● **Work to complete**
1/ Do these statements agree with the startup funding text? For each of (a), (b), and (c), answer yes or no and quote the exact words of the text that decide it.
(a) Angel consortiums usually move through a shorter process than individual angels.
(b) Money from venture debt firms has to be paid back.
(c) After the final presentation, the investments of consortium members are combined into a single entity.
2/ Can you carry the startup funding text further, starting after its final sentence?

● **Text**
......

The main differences between an angel consortium and an individual angel are the check sizes and overall process. While a typical individual angel check might be $10,000 to $100,000, angel consortiums tend to have a $100,000 minimum and often invest $500,000 or more. However, they usually have a longer, four- to six-week process. You can expect multiple initial meetings with one or two members as a filter before presenting to the entire group. After the final presentation, the consortium members commit individually, and their investments are pooled into one entity to invest in your startup.
The pros and cons of angel consortiums are the same as those of angel investors: They can be enthusiastic and helpful, but their questions, document requests, and office visits can be time-consuming.
- Venture Debt
As the name suggests, venture debt firms provide startups with capital through debt. Founders see the appeal in this option because it lets them retain their companies’ equity (although most deals include a small amount, usually 0.5% to 2.5%). However, unlike equity investments, the debt must be repaid.

......

● **Recorded information**
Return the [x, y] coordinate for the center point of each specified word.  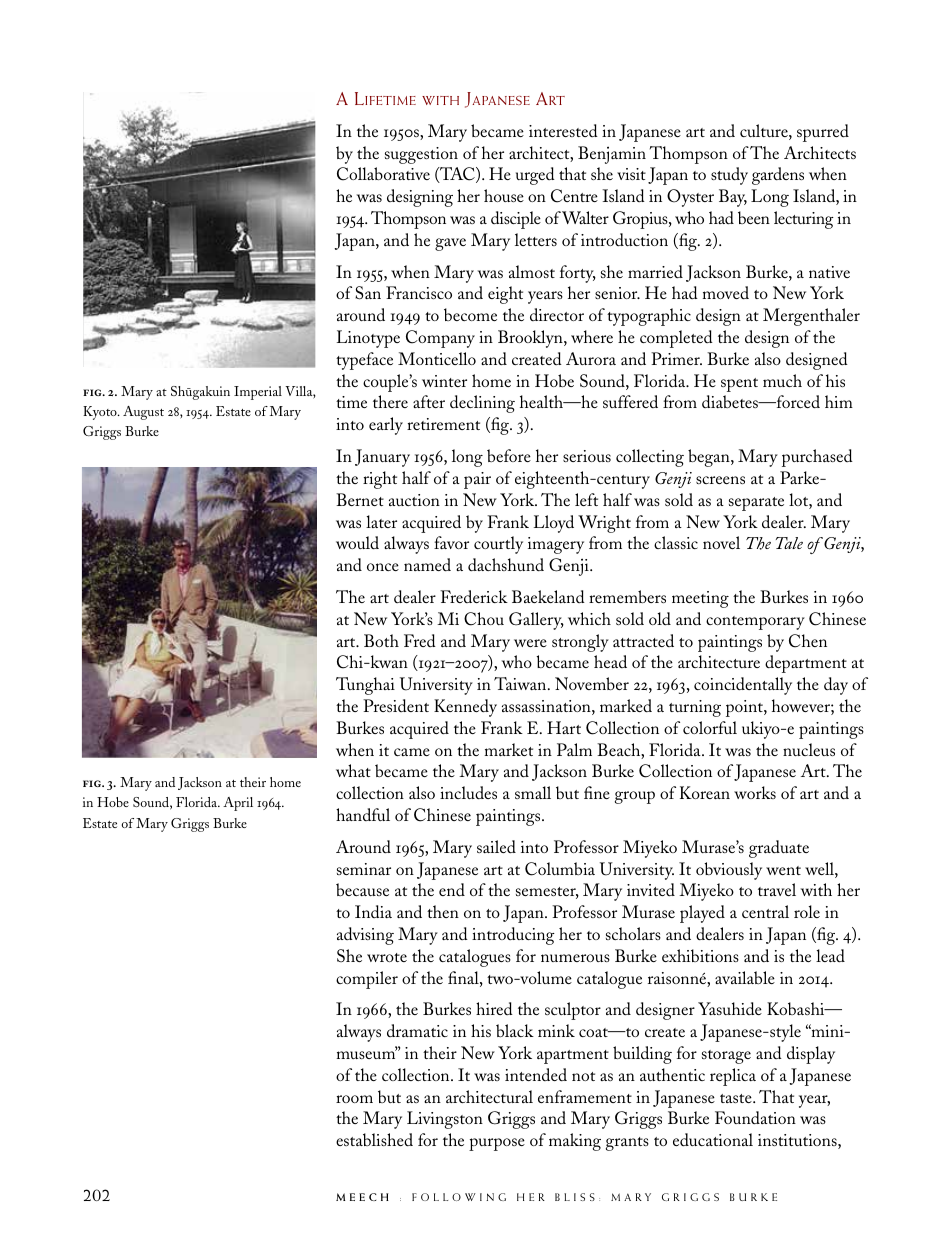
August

......

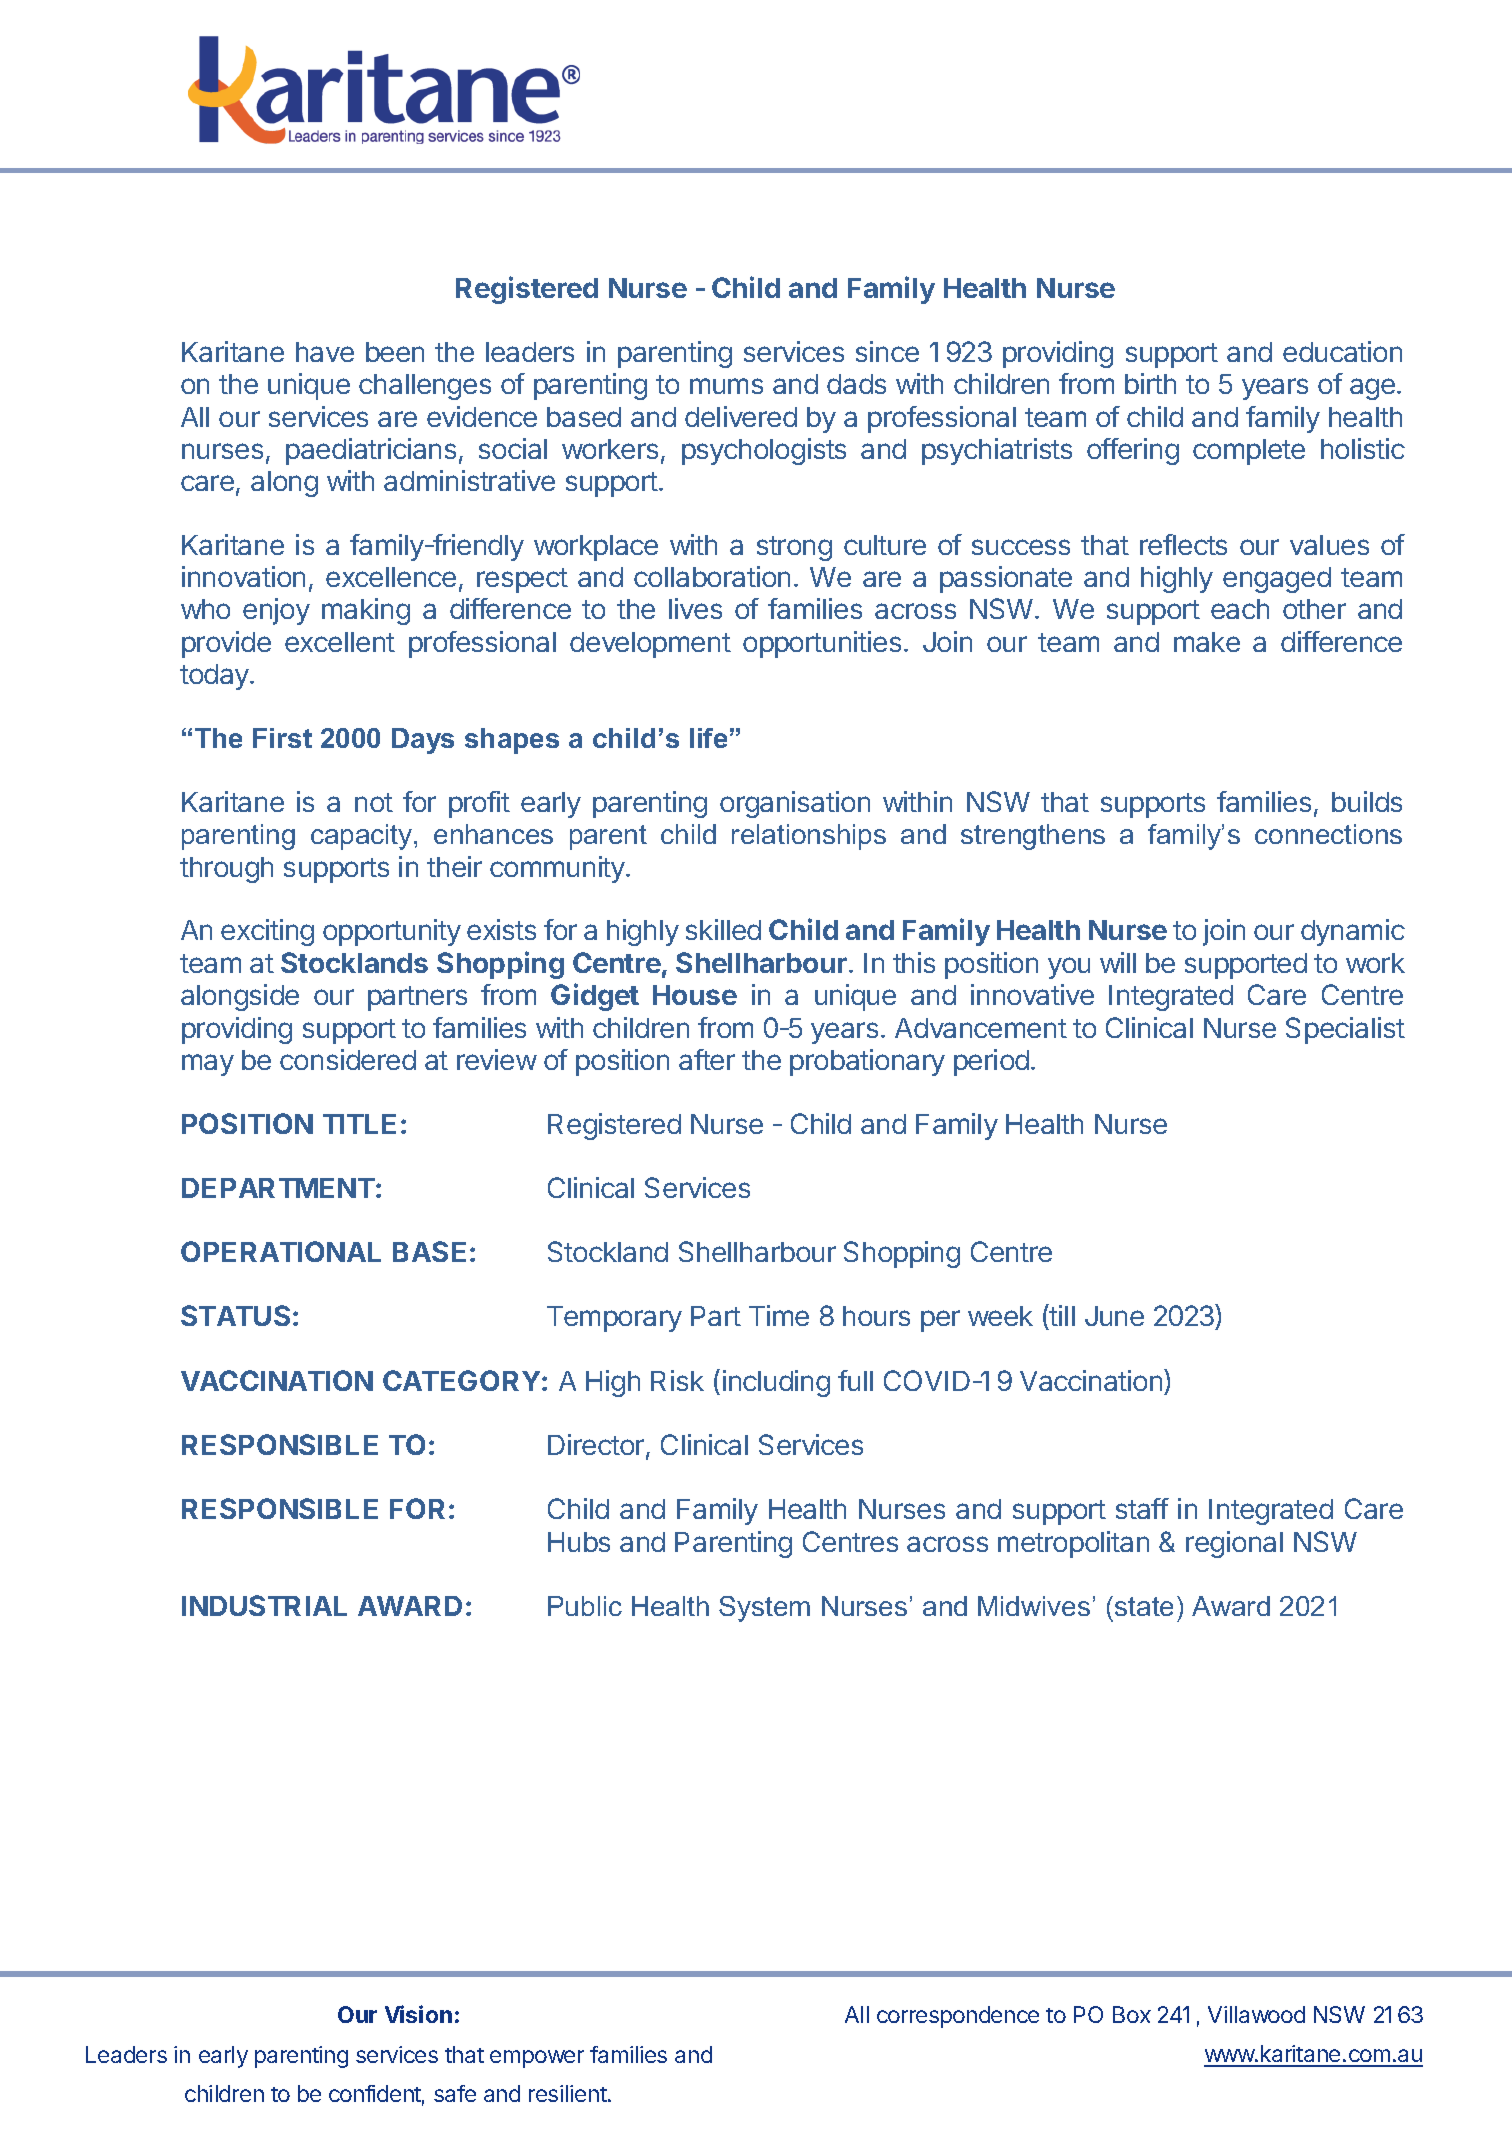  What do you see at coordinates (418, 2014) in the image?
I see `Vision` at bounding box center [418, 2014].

......

● **Answers to the problems**
1/
(a) No: "they usually have a longer, four- to six-week process."
(b) Yes: "unlike equity investments, the debt must be repaid."
(c) Yes: "their investments are pooled into one entity to invest in your startup."

2/
Venture debt firms are relatively rare compared with venture capitalists, making up only 10% of the venture market. Thus, most founders go with banks like SVB or firms like WTI (disclosure: WTI partners have invested in Sterling Road). Check sizes usually start at $500,000, and the process can be very quick if your business passes their initial filters. However, all your current investors must agree to be subordinate to the venture debt, so collecting those signatures can take time.
Interest rates on venture debt range from 8% to 20% per year, so you need to be prepared to make payments for a while. If you can’t pay, you risk losing the company. However, if things go well, venture debt providers are usually very happy to keep supplying you with capital. This can make the relationship extremely fruitful for both sides. Your business can get the capital it needs without fundraising, and the venture debt firm can keep collecting interest on the debt while its equity value grows.
If you have contracts for recurring revenue that can support your payments it’s a relatively safe funding option, especially for teams hitting high growth, with the added advantage of lots more capital being available.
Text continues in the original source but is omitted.